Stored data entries

______

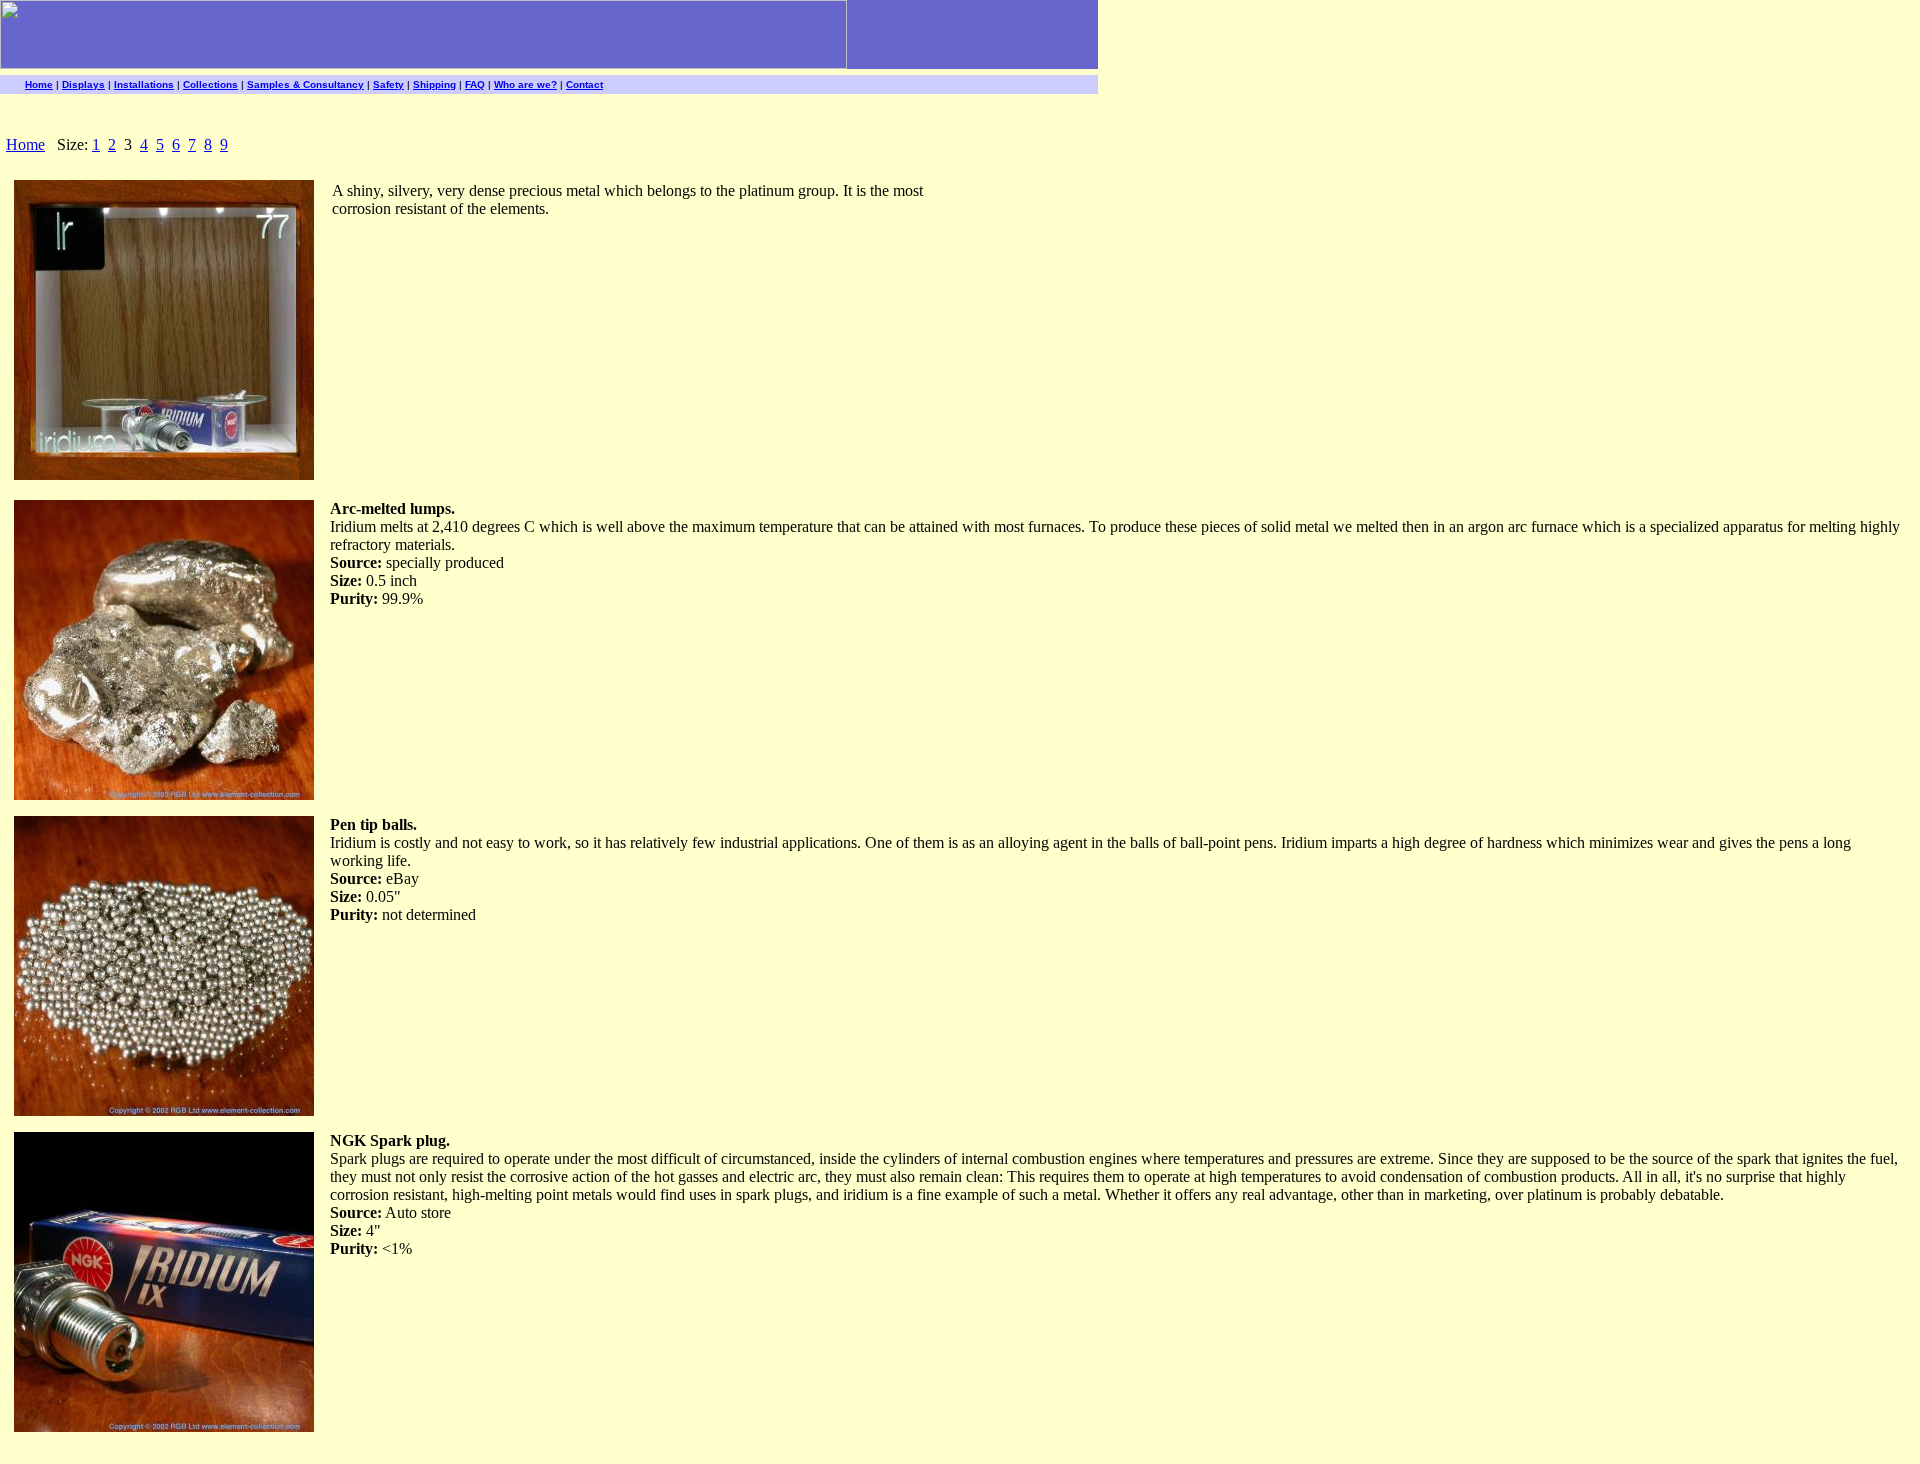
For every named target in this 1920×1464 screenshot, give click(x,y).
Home (39, 84)
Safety (388, 84)
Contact (584, 84)
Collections (210, 84)
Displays (83, 84)
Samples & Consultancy (305, 84)
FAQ (475, 84)
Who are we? (525, 84)
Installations (144, 84)
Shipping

______

#### Work to complete
The copy must match every line of the data exactly and contain no pictures.

#### Answer section
For every named target in this 1920×1464 screenshot, give click(x,y).
Home (39, 84)
Safety (388, 84)
Contact (584, 84)
Collections (210, 84)
Displays (83, 84)
Samples & Consultancy (305, 84)
FAQ (475, 84)
Who are we? (525, 84)
Installations (144, 84)
Shipping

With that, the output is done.